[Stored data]
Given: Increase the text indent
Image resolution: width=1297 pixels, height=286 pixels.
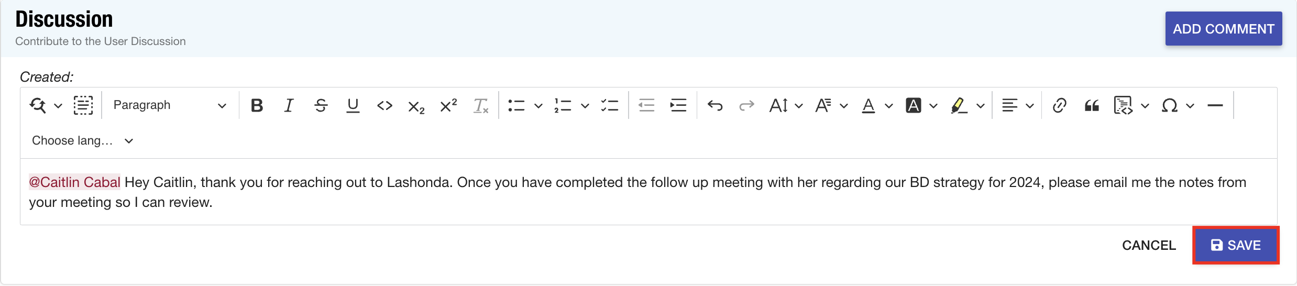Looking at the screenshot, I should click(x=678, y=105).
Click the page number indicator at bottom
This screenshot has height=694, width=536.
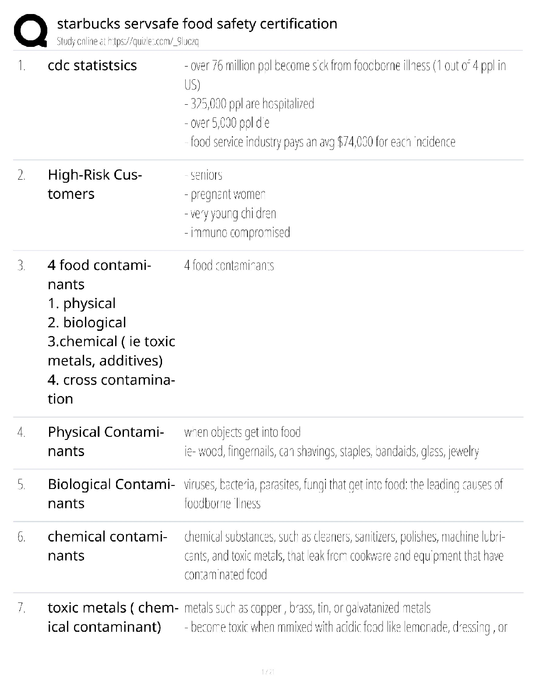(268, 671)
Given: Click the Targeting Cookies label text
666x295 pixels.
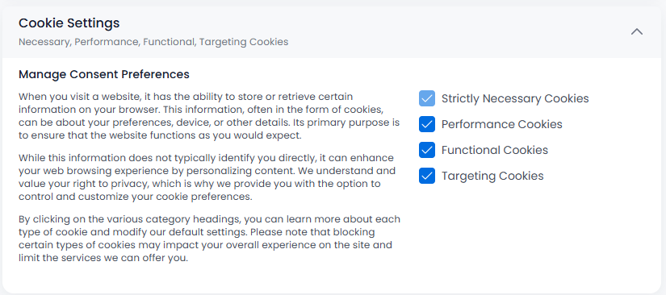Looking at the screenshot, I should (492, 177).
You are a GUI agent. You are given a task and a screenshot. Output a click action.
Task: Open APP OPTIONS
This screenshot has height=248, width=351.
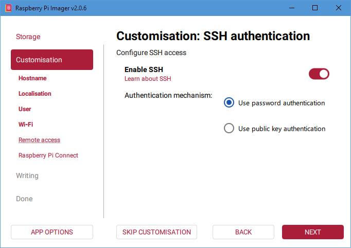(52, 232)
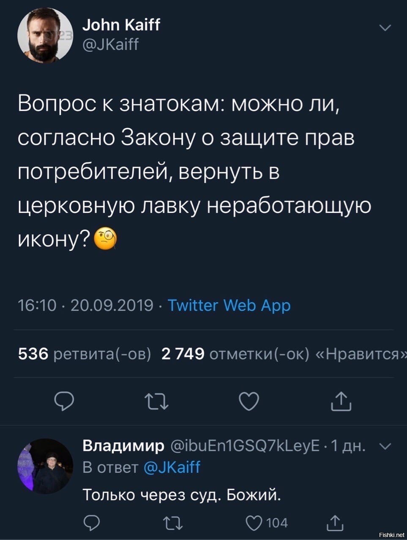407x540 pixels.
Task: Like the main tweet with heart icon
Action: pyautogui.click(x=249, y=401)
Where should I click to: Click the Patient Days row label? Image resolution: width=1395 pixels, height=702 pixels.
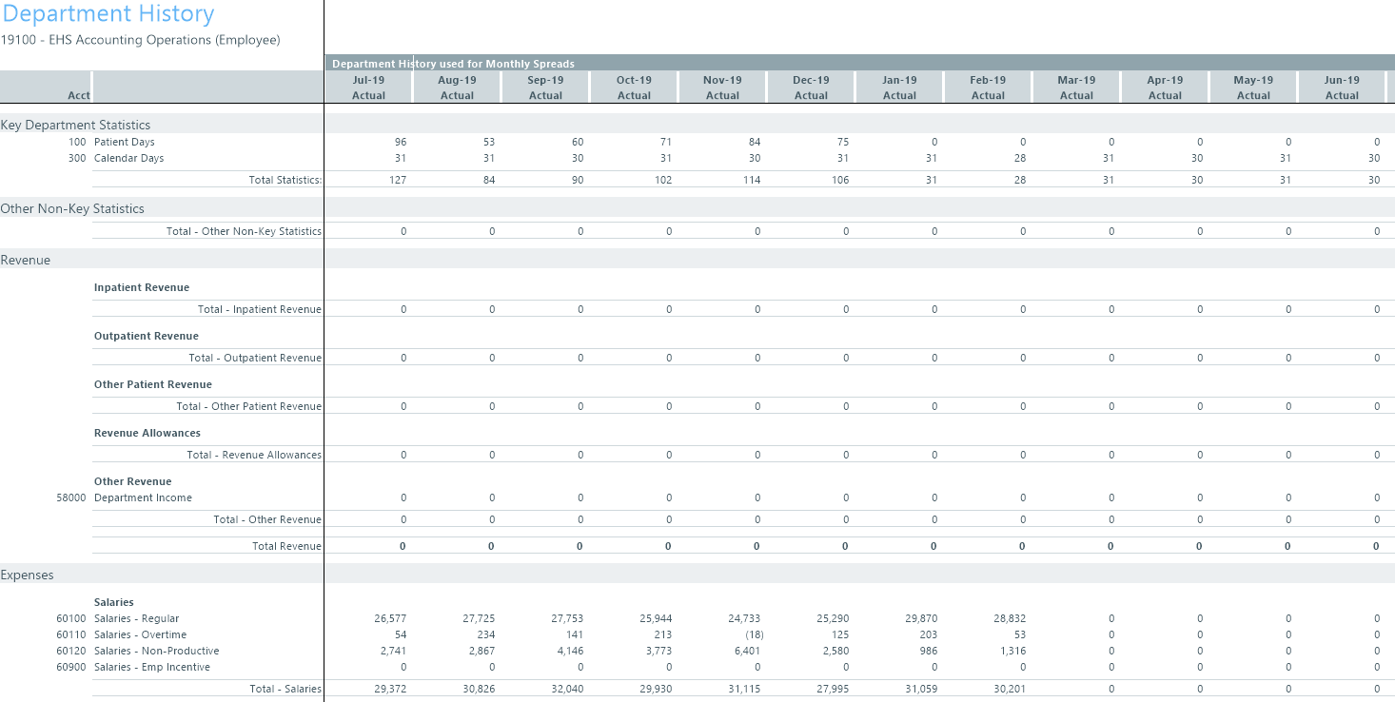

Task instructions. Each line above is to be copied verbatim. Drop any image from the copy.

Response to the task.
Given: Increase the text indent
Image resolution: width=1297 pixels, height=286 pixels.
Looking at the screenshot, I should click(x=678, y=105).
Click the page number indicator at bottom
This screenshot has height=694, width=536.
(268, 671)
Given: Click the Targeting Cookies label text
666x295 pixels.
Looking at the screenshot, I should (492, 177).
You are a GUI agent. You are given a task and a screenshot. Output a click action.
Task: Open APP OPTIONS
This screenshot has height=248, width=351.
(52, 232)
407x540 pixels.
Task: Like the main tweet with heart icon
Action: pyautogui.click(x=249, y=401)
Where should I click to: Click the Patient Days row label? Image resolution: width=1395 pixels, height=702 pixels.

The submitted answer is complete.